The Irish Pipe Organ Page is a website devoted to the pipe organ on the island of Ireland. It contains news, organ specifications and much more.
This instrument was built by Evans and Barr in the early 20th century and originally had pneumatic action and 58 note manual compasses. It was later rebuilt with electro-pneumatic action by the Irish Organ Company, who extended the manual compasses to 61 notes and added, on a separate chest, a mixture to the Great division, as well as extending the Pedal Octave to provide a Choral Bass at 4' pitch. The great upperwork sounds as if it has been loudened at some stage, and the bass octave of the Swell Geigen Diapason is outside the swell enclosure.
This organ was built in 1981 in the neo-baroque style (but can handle romantic works surprisingly well for an instrument of this aesthetic). Although it has a very small specification for the size of the building it sounds very commanding from its situation at the front of the church behind the altar. It features a reversed, detached mechanical console, electric stop action with a comprehensive combination system, and brightly coloured pipes!

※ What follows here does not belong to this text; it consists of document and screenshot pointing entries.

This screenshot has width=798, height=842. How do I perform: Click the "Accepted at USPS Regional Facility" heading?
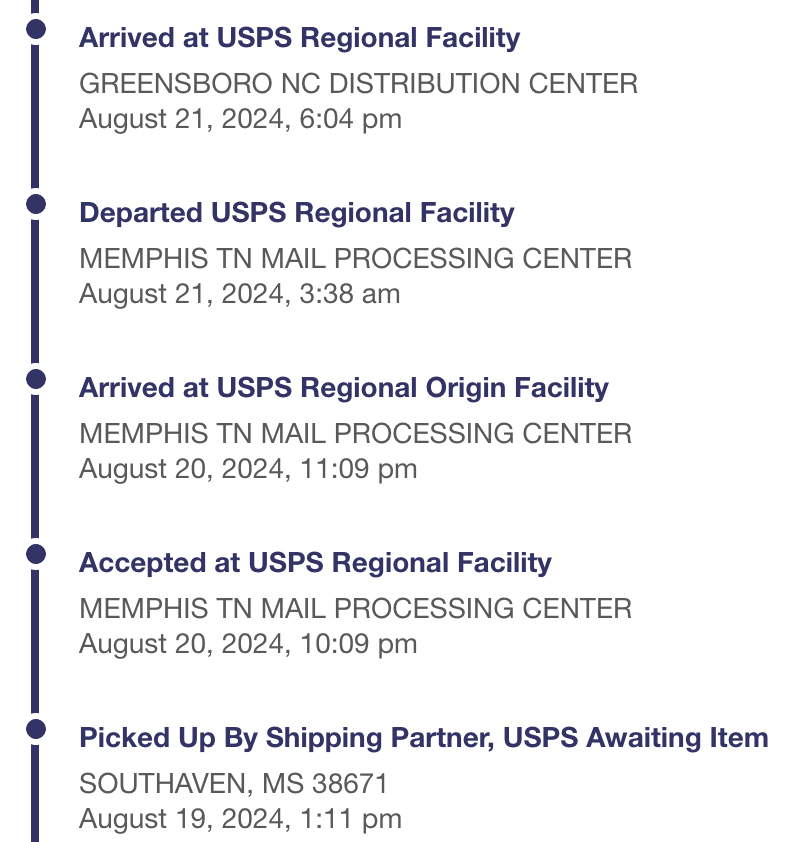click(x=315, y=563)
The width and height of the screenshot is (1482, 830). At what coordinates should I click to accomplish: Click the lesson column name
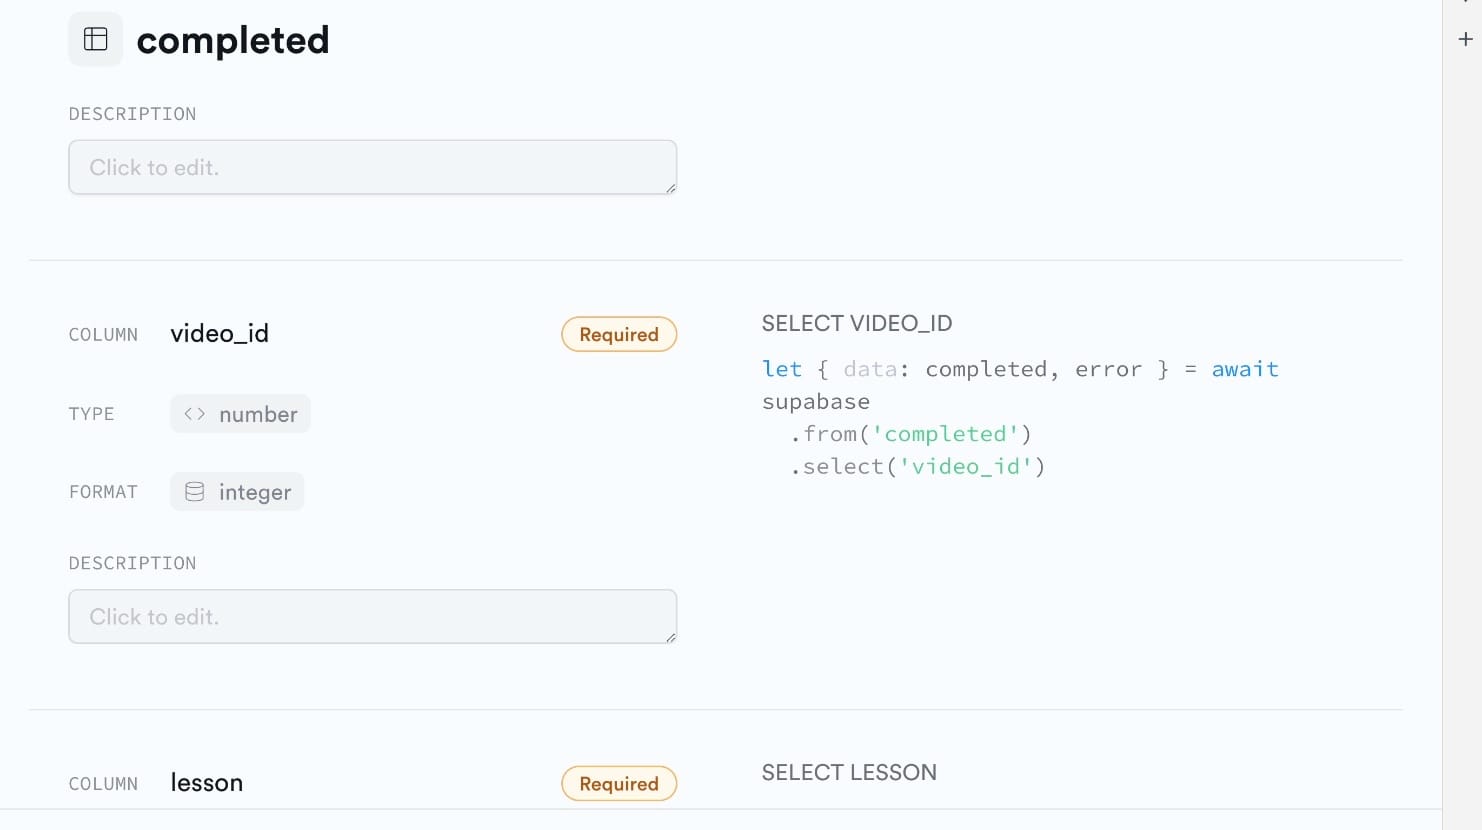(206, 783)
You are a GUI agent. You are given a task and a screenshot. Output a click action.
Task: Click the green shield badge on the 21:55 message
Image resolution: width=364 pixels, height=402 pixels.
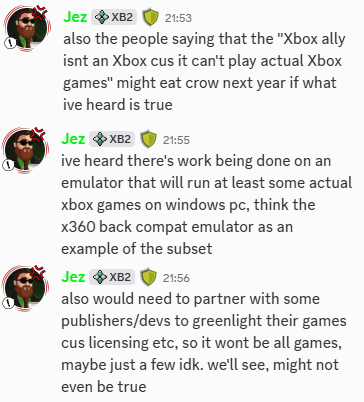click(x=149, y=140)
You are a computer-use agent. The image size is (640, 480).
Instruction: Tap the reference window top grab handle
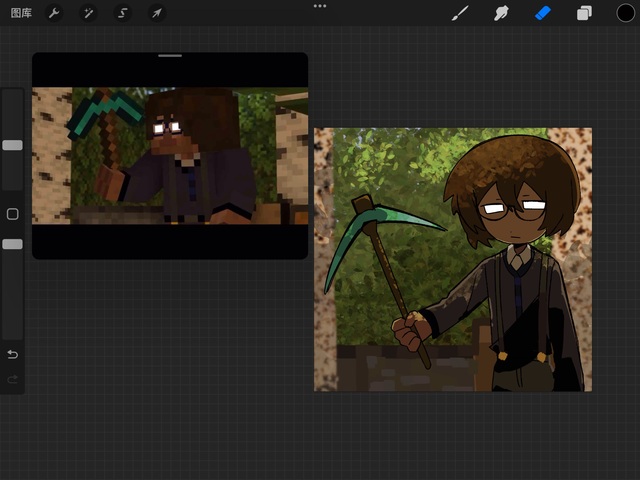[170, 56]
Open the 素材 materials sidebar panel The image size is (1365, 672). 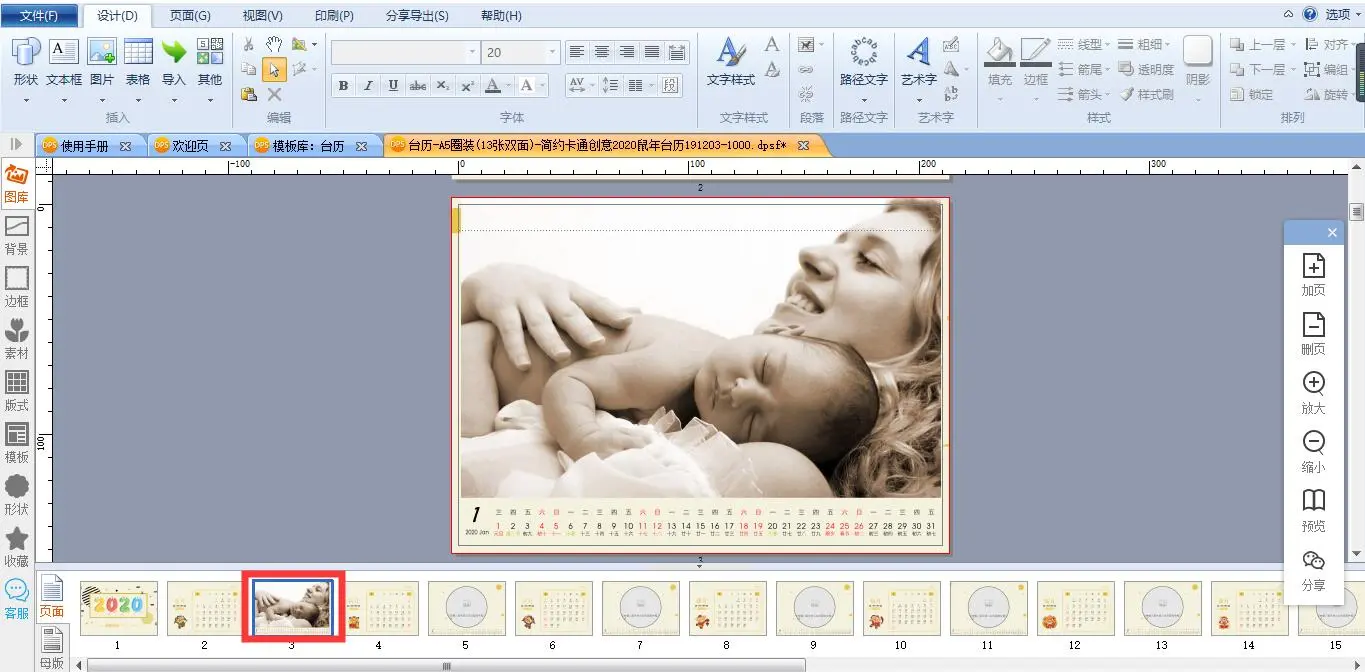16,338
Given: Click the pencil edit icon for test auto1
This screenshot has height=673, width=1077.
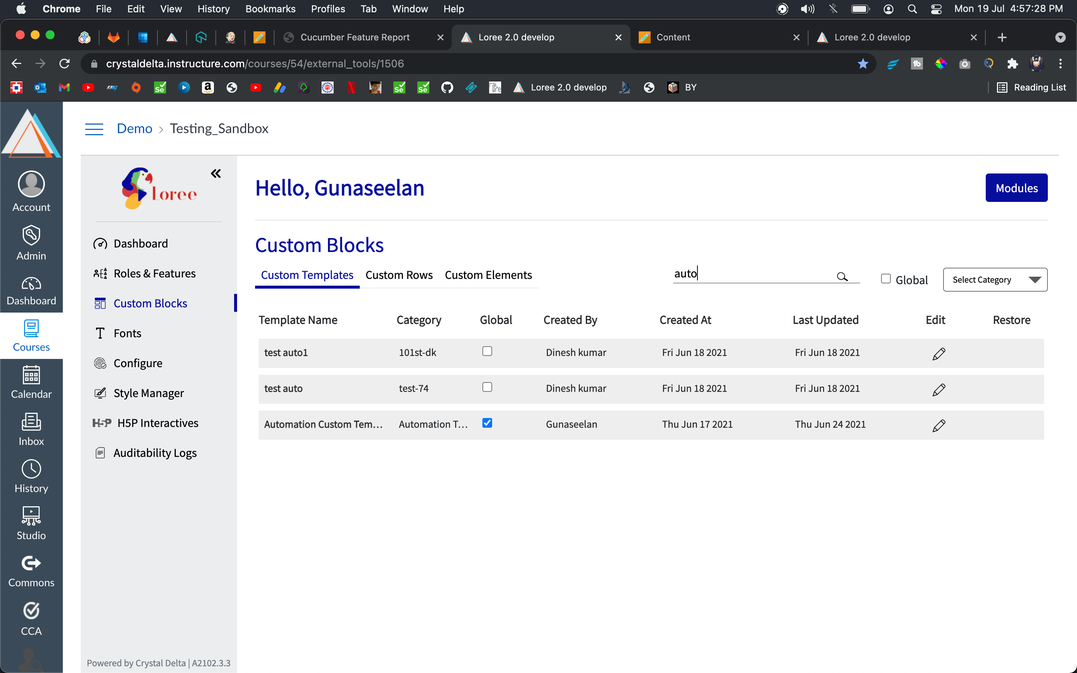Looking at the screenshot, I should click(938, 354).
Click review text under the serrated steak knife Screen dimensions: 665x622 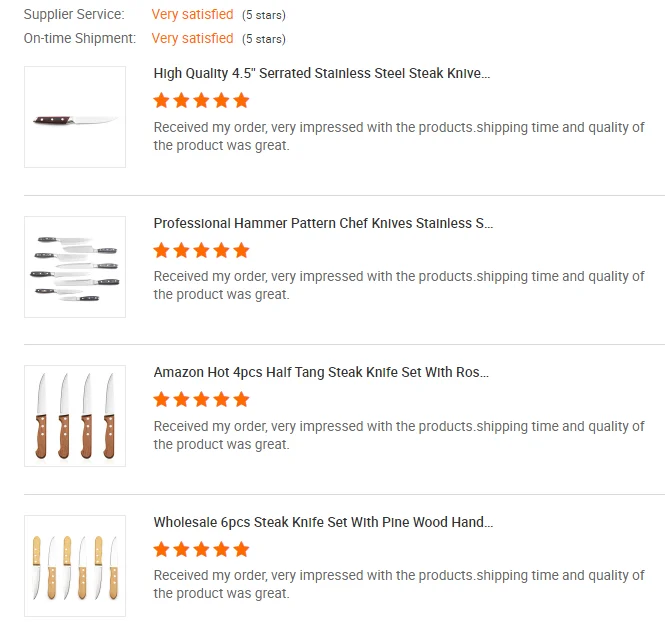[x=398, y=136]
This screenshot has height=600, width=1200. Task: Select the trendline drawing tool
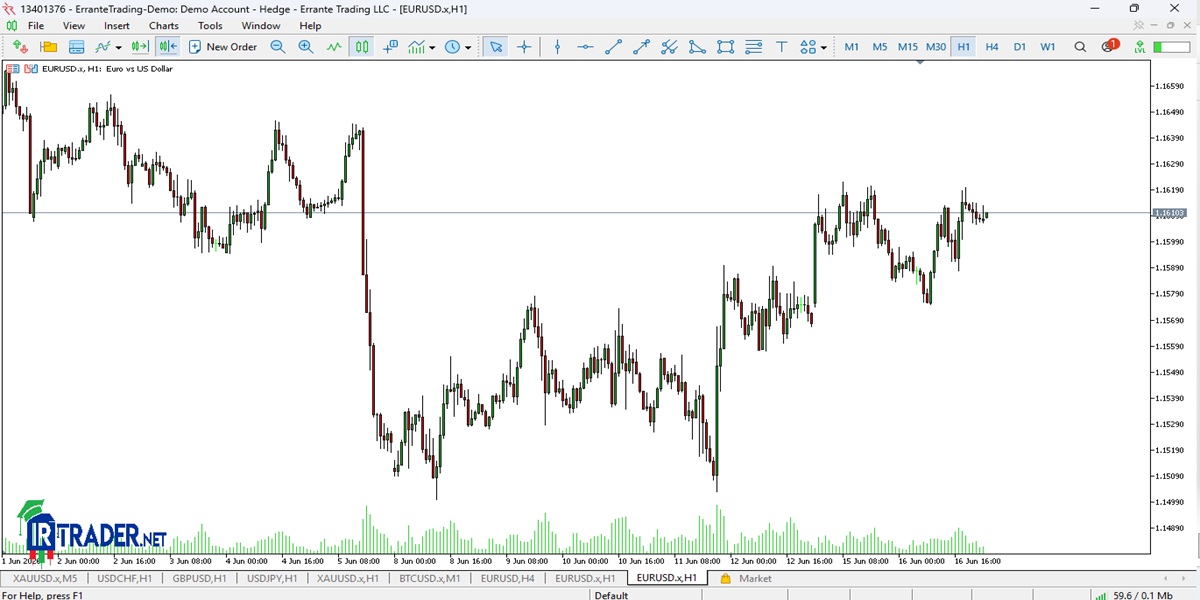point(613,47)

It is almost exactly the same tonally as the organ of Holy Redeemer Church, Bray.
Although an old school, the chapel was only built in the 1960s. Soon after this the Irish Organ Company installed a two-manual electric-action organ in the back gallery of the church. The instrument comprises of two cases of functional display (one on either side of the back window) and a detached console in the centre. The Great is located in the left case, the Swell in the right, with the Pedal divided between the two. Although front pipes on both cases look identical, the left side is the Great Open Diapason while the right side is the metal Pedal Bourdon.